Collected data entries
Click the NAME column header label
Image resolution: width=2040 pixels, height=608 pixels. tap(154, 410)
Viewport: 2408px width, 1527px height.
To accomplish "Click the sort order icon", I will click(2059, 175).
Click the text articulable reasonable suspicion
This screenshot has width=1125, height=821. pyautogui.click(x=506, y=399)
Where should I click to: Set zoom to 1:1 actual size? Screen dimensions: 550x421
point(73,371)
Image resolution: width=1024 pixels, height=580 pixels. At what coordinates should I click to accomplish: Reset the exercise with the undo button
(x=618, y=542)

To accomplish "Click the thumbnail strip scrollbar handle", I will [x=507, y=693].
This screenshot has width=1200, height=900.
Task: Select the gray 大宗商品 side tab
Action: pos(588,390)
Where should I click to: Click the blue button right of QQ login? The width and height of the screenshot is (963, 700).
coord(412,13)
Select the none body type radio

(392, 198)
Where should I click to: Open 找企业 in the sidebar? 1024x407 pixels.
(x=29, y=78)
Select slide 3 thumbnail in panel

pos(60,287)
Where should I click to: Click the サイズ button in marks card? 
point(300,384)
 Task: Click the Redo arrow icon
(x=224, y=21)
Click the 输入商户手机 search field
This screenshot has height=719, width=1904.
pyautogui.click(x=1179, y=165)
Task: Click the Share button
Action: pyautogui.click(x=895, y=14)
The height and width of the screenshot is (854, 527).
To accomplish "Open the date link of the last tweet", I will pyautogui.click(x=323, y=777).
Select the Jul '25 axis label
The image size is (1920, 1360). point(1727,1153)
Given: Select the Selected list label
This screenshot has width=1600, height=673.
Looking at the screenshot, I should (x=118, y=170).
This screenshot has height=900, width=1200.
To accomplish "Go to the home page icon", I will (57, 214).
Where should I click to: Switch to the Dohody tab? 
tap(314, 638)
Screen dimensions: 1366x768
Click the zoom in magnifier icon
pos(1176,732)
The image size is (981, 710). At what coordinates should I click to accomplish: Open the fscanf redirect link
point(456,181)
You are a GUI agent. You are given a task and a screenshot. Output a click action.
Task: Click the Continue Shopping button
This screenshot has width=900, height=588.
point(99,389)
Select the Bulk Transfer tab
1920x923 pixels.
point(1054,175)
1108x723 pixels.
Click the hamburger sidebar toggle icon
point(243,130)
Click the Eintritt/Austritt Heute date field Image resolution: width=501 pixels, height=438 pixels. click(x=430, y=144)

> **Exercise goal**:
Each line above must be retyped exactly in the response.

> **Answer section**:
Click the NAME column header label
Image resolution: width=2040 pixels, height=608 pixels. tap(154, 410)
Viewport: 2408px width, 1527px height.
To accomplish "Click the sort order icon", I will click(2059, 175).
Click the text articulable reasonable suspicion
This screenshot has width=1125, height=821. pyautogui.click(x=506, y=399)
Where should I click to: Set zoom to 1:1 actual size? Screen dimensions: 550x421
point(73,371)
Image resolution: width=1024 pixels, height=580 pixels. At what coordinates should I click to accomplish: Reset the exercise with the undo button
(x=618, y=542)

To accomplish "Click the thumbnail strip scrollbar handle", I will [x=507, y=693].
This screenshot has width=1200, height=900.
Task: Select the gray 大宗商品 side tab
Action: pos(588,390)
Where should I click to: Click the blue button right of QQ login? The width and height of the screenshot is (963, 700).
coord(412,13)
Select the none body type radio

(392, 198)
Where should I click to: Open 找企业 in the sidebar? 1024x407 pixels.
(x=29, y=78)
Select slide 3 thumbnail in panel

pos(60,287)
Where should I click to: Click the サイズ button in marks card? 
point(300,384)
 Task: Click the Redo arrow icon
(x=224, y=21)
Click the 输入商户手机 search field
This screenshot has height=719, width=1904.
pyautogui.click(x=1179, y=165)
Task: Click the Share button
Action: pyautogui.click(x=895, y=14)
The height and width of the screenshot is (854, 527).
To accomplish "Open the date link of the last tweet", I will pyautogui.click(x=323, y=777).
Select the Jul '25 axis label
The image size is (1920, 1360). point(1727,1153)
Given: Select the Selected list label
This screenshot has width=1600, height=673.
Looking at the screenshot, I should (x=118, y=170).
This screenshot has height=900, width=1200.
To accomplish "Go to the home page icon", I will (57, 214).
Where should I click to: Switch to the Dohody tab? 
tap(314, 638)
Screen dimensions: 1366x768
Click the zoom in magnifier icon
pos(1176,732)
The image size is (981, 710). At what coordinates should I click to accomplish: Open the fscanf redirect link
point(456,181)
You are a GUI agent. You are given a task and a screenshot. Output a click action.
Task: Click the Continue Shopping button
This screenshot has width=900, height=588.
point(99,389)
Select the Bulk Transfer tab
1920x923 pixels.
point(1054,175)
1108x723 pixels.
Click the hamburger sidebar toggle icon
point(243,130)
Click the Eintritt/Austritt Heute date field Image resolution: width=501 pixels, height=438 pixels. click(x=430, y=144)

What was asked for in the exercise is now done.